最悪は不老不死の薬だって作ってたかもしれない。
「でもおかしいですよ。彼女は村の生き残りなのでしょう?」
雪月さんの会話や五竜の言った過去からそれらが嘘とは全く思えませんでした。そもそも彼女に嘘を言えるとも思えない。
「そうですよ。彼女は確かにあの村の生き残りです。けれどあなたも知っているはず。あの子が真に何を望むかを」
またしても溜息が出ます。そういうことか。
「彼女もまた私と同じく死者の蘇りを望む者。だから私に協力してくれました」
両親の死を誰よりも悲しんでいたのは知っています。

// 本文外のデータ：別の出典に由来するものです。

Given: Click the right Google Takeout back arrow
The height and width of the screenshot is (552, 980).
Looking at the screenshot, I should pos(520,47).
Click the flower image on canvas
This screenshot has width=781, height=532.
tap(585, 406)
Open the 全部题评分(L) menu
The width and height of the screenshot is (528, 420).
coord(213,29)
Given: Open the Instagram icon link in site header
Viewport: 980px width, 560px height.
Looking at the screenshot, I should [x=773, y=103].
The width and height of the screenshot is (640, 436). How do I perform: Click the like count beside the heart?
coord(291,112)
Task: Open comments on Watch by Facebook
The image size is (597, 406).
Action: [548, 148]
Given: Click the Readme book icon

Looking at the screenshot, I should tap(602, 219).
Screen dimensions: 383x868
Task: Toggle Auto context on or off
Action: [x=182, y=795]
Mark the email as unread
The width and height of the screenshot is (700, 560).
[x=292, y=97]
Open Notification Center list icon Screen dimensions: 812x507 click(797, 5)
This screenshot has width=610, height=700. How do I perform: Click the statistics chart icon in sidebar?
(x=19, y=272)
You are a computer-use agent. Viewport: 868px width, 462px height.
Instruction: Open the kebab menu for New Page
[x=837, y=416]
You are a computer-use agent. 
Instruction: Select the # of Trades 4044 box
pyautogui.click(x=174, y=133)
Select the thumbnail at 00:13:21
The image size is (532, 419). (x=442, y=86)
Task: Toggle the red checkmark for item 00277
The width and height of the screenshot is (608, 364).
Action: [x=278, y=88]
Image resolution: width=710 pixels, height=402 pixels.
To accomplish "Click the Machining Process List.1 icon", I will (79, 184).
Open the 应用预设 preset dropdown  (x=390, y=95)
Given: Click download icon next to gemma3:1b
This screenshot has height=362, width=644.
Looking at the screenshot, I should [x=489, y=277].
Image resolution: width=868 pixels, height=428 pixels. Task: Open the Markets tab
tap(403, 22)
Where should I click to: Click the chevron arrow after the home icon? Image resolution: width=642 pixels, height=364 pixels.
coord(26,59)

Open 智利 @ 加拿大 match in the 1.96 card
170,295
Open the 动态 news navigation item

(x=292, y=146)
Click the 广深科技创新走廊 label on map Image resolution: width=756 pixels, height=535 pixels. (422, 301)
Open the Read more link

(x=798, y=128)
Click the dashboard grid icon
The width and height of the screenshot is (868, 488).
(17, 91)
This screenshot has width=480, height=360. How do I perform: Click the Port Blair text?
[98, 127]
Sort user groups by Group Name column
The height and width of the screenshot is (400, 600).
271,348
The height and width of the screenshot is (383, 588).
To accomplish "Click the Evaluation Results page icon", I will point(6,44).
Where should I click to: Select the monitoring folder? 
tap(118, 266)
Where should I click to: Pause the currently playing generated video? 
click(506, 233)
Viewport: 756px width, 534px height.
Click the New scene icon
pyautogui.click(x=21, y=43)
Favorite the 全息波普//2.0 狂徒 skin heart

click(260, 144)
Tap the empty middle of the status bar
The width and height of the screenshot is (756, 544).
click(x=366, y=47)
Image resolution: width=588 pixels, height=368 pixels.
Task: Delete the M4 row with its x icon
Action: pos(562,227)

ならばそこに僅かでも希望があるならば縋るのが幼き者の宿命か。
でも、本当にそうなんだろうか。雪月さんとずっと旅をしてたけど、あの子が見せてくれた顔に嘘は感じられなかった。或いは心の闇を閉じ込めて無理していたのか。
どちらにせよ、私はそれに気付いてあげられなかった。
「もしも私が断ったら?」
状況的には厳しいですがそれでも絶対的な束縛力はない。断る権利くらいはある。
「何もありませんよ。ただ、あなたの心の中に雪月という少女を見捨てたという気持ちが残るだけでしょうか」
この人はどこまでも人の心理を理解しているらしい。初めから私の選択肢を奪っていたのか。
「あなた、最低ですよ」
「分かっています。それでも、救いたいと願ってしまった」
そう言い終えて陛下は何も言わなくなった。私も気分が悪くなったので部屋を後にする。
私はこの後どうすべきなのだろうか?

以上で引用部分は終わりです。